## DATA EXTRACT
•••••

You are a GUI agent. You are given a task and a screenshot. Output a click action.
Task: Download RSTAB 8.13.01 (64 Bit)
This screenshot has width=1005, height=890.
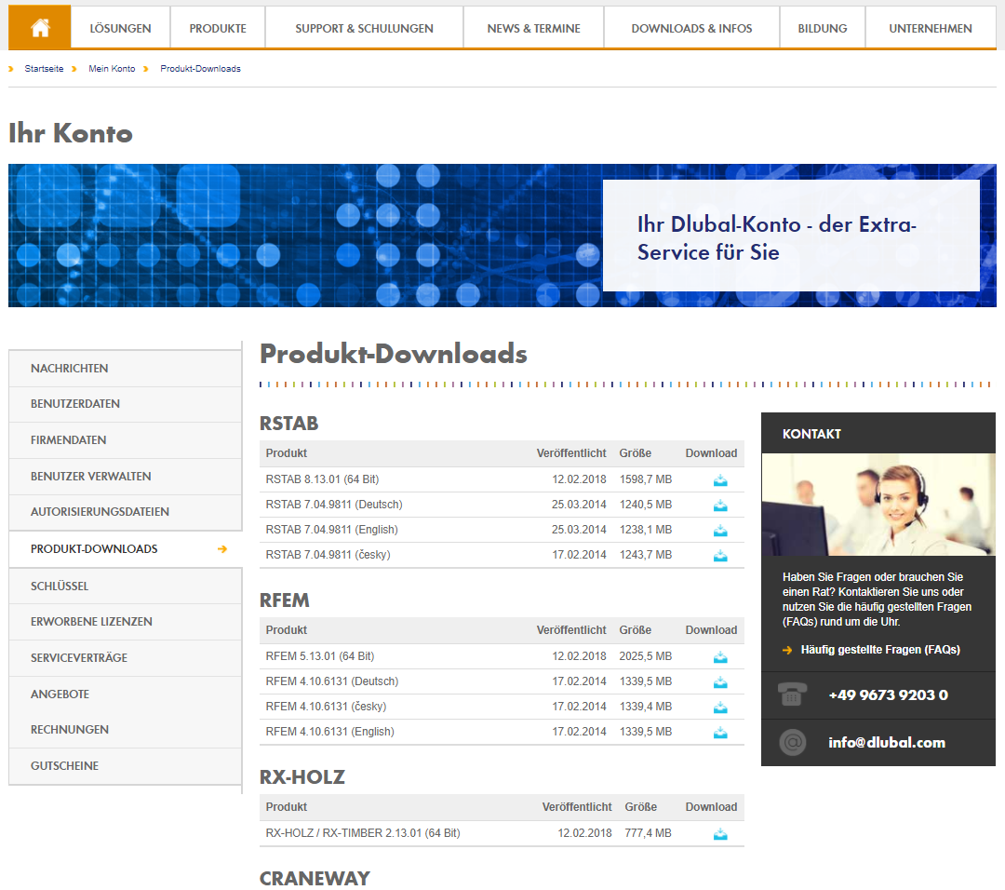tap(719, 481)
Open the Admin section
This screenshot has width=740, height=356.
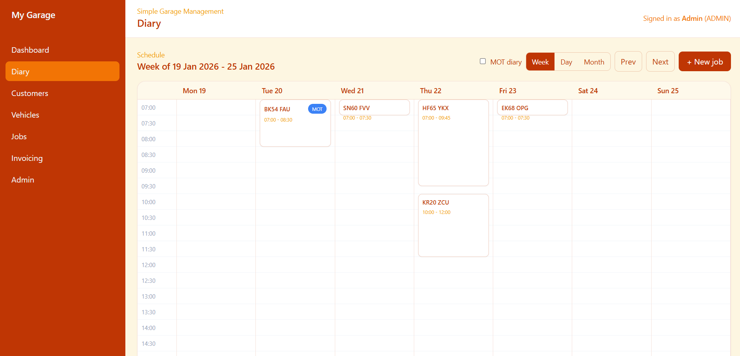tap(23, 180)
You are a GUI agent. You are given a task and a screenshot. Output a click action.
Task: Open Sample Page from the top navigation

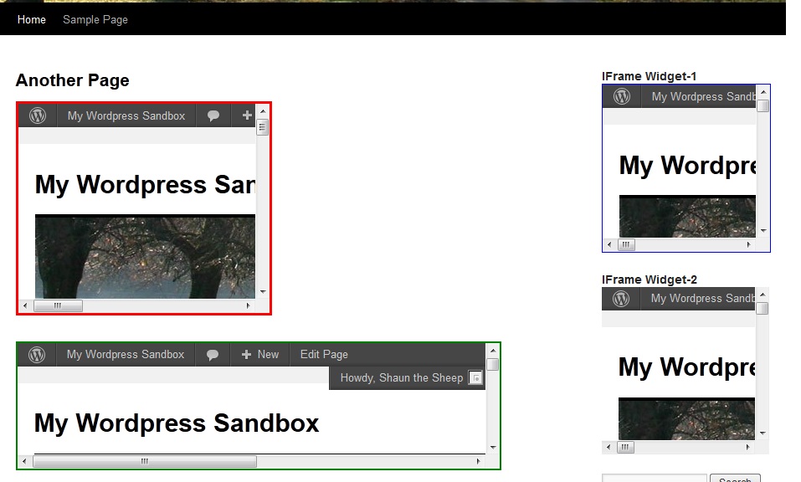[x=95, y=19]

•••••

## TASK
An exact copy is required of the lines from the one holding "Open the Admin section" to the end of the entries above, both included; no pictures belong in it.

## YOUR RESPONSE
Open the Admin section
This screenshot has width=740, height=356.
tap(23, 180)
You are a GUI agent. You are given a task and a screenshot. Output a click action.
Task: Open Sample Page from the top navigation

[x=95, y=19]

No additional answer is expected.